By: Christina Samek, Outreach Specialist.

It’s another year, another beginning, and another opportunity to discuss the merits of digital in today’s age with all of you. The first time I did this, I used helpful and trusted statistics to support my idea. Numbers never lie. The second time, I used personal testimonies from our partners, from you, and while people sometimes lie, it’s rarely about things they love. So, here we are for a third time and as they say, the third time’s the charm. Taking that literally, I am going to attempt to charm you. I can’t think of a better way to do that than with our new student reading app, Sora.


As it says on many of our promotional resources, Sora is brought to you by your school, and built with ? by OverDrive. Sora is built with heart. Our dedicated team of developers collected feedback from us, from you (librarians, media specialists, teachers, administrators, coordinators, and IT specialists) and lastly, from students, the most important user group in all of this because Sora is for students.

What does built with ? mean?

We started with ease of use and made it a one-tap reading experience, no more extra downloads or new tabs opening.

We added achievement badges because incentives go a long way in the eyes of students, especially if there is room for healthy competition.

We added reading stats that stay with the student as they use Sora, allowing the student to track their progress as they aim to become a better reader.

We moved these stats to the student profile level so that the student could confidently and confidentially share this information with whomever they choose: parents, teachers, etc.

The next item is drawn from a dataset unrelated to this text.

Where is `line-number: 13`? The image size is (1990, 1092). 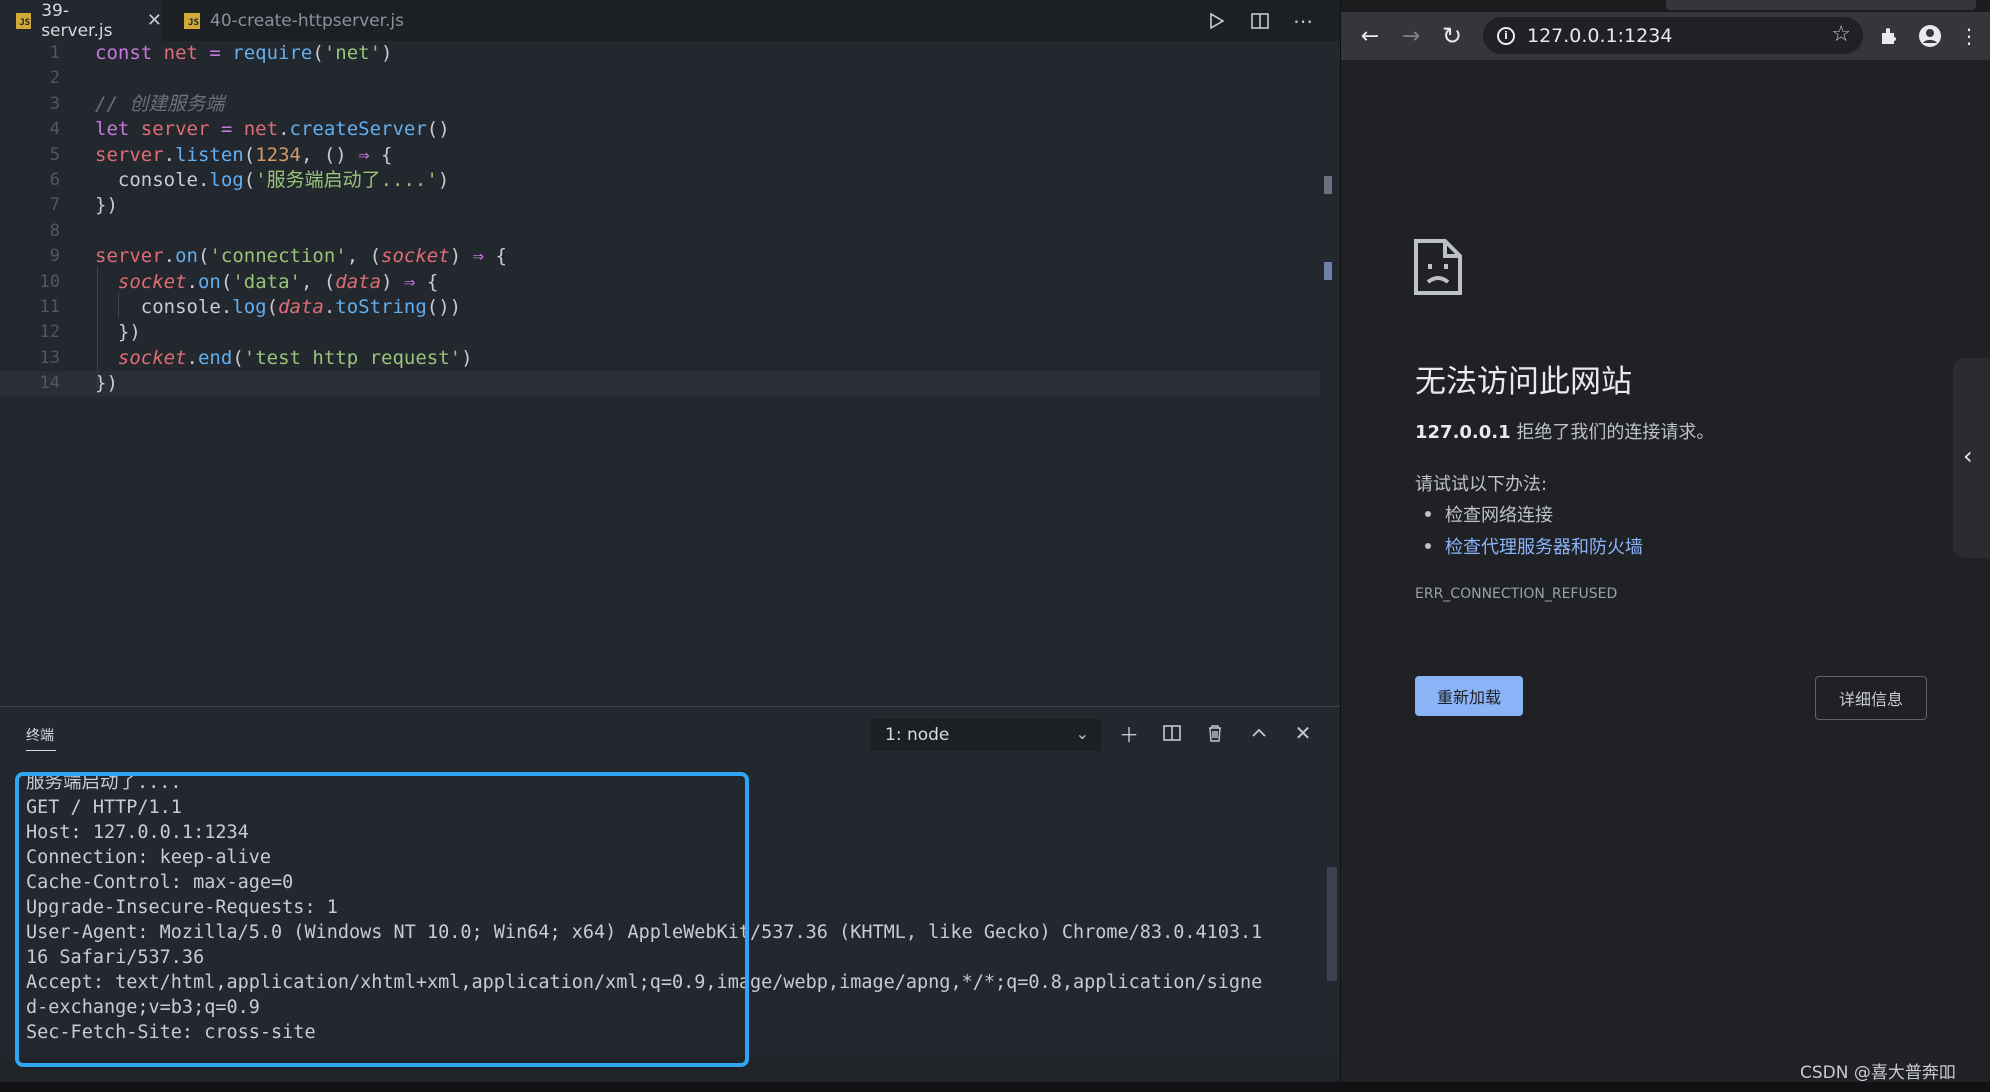
line-number: 13 is located at coordinates (50, 358).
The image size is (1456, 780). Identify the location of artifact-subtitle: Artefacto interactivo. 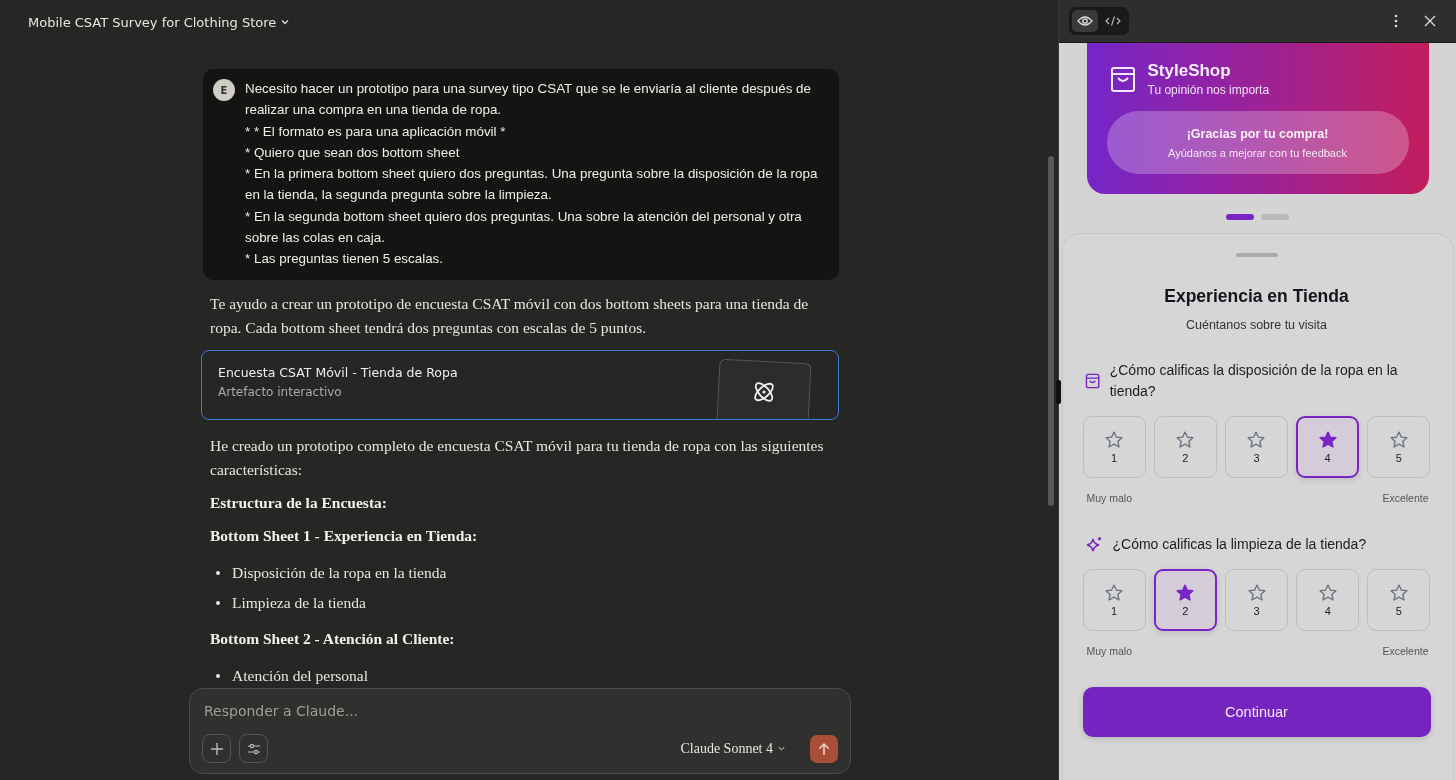
(280, 392).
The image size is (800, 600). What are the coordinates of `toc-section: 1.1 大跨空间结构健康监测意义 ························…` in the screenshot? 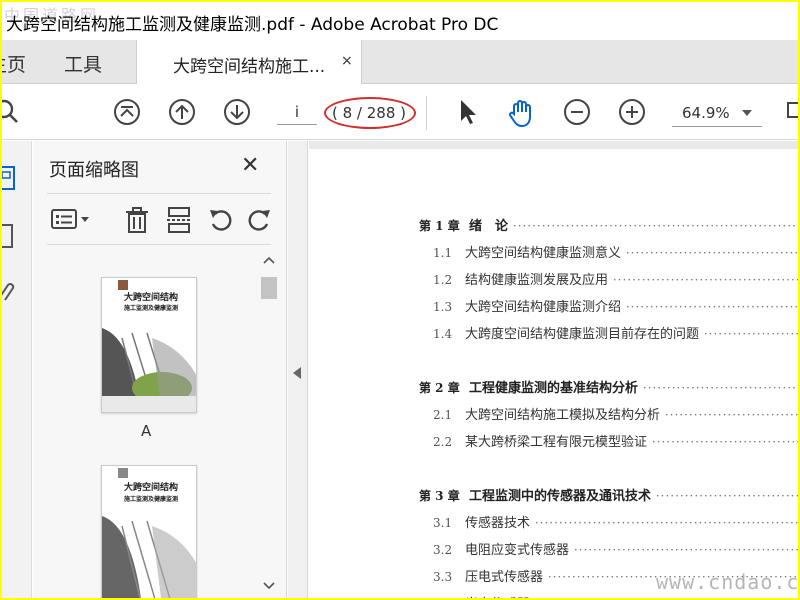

We improved upon the already revolutionary notes and highlights feature—allowing students to add markups in the title as they’re reading—saving those annotations to the student’s home page in Sora, making them continuously discoverable and exportable to PDF, CSV, Google Drive, and more. They added a log of defined words to the homepage so that students can track and continue to improve their vocabulary.

We included an Assignments feature that displays assigned books (that expire on due dates set by you, the educators!) automatically.

Lastly, we tied it back to the library, the foundation of OverDrive’s continuous innovations. With Sora, students can browse, search, and borrow books from their public library. But even with all that, all the new and exciting perks, at the end of the day, the tagline rings true: Open a world of reading. The goal was to help more students, every kind of student, read.

Reading is reading

So, why digital? More specifically, why digital reading? I have a bookshelf at home that is straining under the weight of all the books I’ve tried to make fit there. I still love print books. I think most digital readers still have room in their hearts for the original. But, I think back to when I was 10 years old puzzled over the word “awry” and what it meant and how for years I pronounced it wrong. I think how nice it would have been to have a define feature at my fingertips. I think of my best friend, the smartest girl I know, who hated reading. Who was 14 when she found out she had dyslexia and that it finally made sense why the words wouldn’t stick, why she’d stumble from page to page. I think how nice it would have been for her to change one setting and have a whole dyslexic font made available to her, how perhaps she wouldn’t have hated reading after all.

It’s just reading. If you could improve literacy in students, every student, no matter their strengths or weaknesses, wouldn’t you? Wouldn’t you give that gift to anyone you could?

Happy Holidays to all the readers out there!